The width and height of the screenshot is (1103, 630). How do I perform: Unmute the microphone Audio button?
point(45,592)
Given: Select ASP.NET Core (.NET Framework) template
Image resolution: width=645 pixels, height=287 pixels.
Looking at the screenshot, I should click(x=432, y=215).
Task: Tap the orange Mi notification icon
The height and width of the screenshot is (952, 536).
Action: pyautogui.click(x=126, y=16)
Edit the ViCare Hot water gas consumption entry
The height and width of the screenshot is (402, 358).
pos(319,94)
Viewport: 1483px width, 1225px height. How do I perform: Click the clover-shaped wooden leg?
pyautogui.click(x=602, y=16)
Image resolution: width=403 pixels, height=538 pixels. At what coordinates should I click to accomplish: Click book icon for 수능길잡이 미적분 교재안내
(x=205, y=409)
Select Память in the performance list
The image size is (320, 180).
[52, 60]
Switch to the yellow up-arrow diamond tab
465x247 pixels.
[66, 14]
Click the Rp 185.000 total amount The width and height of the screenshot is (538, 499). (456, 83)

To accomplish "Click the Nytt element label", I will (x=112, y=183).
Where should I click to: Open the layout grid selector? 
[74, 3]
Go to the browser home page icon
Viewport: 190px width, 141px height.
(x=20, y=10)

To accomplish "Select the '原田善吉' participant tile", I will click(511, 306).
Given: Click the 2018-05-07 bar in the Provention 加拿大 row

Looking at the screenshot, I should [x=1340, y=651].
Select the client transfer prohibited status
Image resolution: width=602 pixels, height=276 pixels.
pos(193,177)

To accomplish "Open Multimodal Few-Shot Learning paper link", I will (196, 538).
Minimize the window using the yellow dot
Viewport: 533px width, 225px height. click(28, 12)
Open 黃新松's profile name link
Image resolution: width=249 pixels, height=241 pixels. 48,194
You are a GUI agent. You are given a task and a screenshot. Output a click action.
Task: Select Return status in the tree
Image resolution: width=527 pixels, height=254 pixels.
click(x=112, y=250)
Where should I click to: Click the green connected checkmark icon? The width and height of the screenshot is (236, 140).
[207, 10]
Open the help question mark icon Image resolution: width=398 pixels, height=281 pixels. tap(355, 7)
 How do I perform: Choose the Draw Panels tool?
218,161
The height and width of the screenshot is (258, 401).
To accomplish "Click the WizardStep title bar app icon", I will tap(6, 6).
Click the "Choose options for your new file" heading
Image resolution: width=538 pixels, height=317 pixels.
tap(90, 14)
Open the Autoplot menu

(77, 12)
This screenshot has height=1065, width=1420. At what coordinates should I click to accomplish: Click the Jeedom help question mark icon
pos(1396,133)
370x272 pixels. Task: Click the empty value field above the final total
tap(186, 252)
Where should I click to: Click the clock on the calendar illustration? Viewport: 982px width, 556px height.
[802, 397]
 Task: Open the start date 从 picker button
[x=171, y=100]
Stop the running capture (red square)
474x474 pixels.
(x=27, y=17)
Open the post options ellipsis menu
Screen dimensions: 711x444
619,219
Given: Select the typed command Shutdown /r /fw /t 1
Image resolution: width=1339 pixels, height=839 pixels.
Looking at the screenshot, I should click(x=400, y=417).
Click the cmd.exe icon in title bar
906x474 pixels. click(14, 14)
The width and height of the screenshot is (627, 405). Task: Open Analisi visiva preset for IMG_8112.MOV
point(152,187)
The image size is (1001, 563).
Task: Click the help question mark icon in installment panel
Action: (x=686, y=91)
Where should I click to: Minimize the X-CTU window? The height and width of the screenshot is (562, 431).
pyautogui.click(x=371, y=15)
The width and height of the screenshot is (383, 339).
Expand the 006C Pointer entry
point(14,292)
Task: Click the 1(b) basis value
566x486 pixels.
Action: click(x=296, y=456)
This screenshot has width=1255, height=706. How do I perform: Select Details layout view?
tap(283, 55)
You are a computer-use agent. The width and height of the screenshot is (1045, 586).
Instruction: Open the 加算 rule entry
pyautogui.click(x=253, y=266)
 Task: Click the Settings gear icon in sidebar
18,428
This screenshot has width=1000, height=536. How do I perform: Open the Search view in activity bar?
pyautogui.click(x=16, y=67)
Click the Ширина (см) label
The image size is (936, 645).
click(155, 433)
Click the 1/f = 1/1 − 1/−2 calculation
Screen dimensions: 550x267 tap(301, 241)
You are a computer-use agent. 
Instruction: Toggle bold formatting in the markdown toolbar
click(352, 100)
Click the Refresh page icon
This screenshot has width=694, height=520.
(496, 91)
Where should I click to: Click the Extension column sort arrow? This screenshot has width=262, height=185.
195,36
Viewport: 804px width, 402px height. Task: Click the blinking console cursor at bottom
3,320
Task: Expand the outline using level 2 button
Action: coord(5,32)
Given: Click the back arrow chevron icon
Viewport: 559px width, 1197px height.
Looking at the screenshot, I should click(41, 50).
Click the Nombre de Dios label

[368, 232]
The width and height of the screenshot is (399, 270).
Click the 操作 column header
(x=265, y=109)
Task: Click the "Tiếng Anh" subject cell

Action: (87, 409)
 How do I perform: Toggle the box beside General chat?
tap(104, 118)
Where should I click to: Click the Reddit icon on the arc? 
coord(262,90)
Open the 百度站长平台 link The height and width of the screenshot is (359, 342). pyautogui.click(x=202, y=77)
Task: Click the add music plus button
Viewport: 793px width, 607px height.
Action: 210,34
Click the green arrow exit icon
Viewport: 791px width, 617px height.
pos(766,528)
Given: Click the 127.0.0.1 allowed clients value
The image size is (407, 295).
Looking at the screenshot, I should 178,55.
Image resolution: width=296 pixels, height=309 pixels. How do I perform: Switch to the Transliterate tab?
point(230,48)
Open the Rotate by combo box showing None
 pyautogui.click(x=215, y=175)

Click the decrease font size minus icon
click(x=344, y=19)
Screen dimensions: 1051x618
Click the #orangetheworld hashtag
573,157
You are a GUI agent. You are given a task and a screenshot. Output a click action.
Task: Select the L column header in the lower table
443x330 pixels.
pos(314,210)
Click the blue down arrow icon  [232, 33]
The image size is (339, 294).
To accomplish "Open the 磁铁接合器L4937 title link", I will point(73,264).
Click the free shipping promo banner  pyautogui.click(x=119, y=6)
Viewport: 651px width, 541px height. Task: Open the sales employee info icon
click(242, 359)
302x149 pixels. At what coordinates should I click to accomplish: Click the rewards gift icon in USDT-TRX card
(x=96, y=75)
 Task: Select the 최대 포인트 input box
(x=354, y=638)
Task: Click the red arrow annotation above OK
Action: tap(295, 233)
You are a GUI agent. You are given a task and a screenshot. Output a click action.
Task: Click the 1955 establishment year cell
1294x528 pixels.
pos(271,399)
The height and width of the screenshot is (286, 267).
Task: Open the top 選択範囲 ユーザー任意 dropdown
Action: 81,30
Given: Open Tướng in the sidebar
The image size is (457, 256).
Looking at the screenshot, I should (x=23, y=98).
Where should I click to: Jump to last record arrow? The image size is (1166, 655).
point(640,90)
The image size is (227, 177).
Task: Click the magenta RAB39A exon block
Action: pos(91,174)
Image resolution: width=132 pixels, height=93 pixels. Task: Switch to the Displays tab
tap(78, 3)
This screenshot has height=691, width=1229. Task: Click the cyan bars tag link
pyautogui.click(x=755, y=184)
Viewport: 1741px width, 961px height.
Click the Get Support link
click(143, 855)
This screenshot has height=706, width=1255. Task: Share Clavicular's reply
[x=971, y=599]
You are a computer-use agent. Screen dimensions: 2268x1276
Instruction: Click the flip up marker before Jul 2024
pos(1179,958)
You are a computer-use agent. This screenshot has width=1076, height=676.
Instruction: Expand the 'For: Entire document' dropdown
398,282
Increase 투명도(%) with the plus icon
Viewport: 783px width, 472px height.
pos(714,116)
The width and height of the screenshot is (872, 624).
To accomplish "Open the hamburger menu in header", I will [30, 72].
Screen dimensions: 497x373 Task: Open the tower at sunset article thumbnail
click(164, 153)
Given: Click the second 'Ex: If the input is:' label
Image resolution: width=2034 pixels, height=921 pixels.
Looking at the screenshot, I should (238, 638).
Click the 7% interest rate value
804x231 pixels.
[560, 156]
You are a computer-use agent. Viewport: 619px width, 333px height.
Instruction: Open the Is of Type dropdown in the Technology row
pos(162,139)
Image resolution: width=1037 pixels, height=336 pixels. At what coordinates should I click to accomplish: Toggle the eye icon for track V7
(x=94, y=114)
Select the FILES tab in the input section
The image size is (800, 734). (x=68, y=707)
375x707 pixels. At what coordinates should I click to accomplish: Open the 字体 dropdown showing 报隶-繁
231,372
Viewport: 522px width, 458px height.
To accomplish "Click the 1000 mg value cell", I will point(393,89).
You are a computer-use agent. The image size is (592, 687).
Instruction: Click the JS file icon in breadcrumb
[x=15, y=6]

# Brief
Copy out the lines above without any change, starting with the line that contains "Image resolution: width=296" and going on through the line that contains "(x=96, y=75)".

# The completed task
Image resolution: width=296 pixels, height=309 pixels. How do I perform: Switch to the Transliterate tab?
point(230,48)
Open the Rotate by combo box showing None
 pyautogui.click(x=215, y=175)

Click the decrease font size minus icon
click(x=344, y=19)
Screen dimensions: 1051x618
Click the #orangetheworld hashtag
573,157
You are a GUI agent. You are given a task and a screenshot. Output a click action.
Task: Select the L column header in the lower table
443x330 pixels.
pos(314,210)
Click the blue down arrow icon  [232, 33]
The image size is (339, 294).
To accomplish "Open the 磁铁接合器L4937 title link", I will point(73,264).
Click the free shipping promo banner  pyautogui.click(x=119, y=6)
Viewport: 651px width, 541px height. Task: Open the sales employee info icon
click(242, 359)
302x149 pixels. At what coordinates should I click to accomplish: Click the rewards gift icon in USDT-TRX card
(x=96, y=75)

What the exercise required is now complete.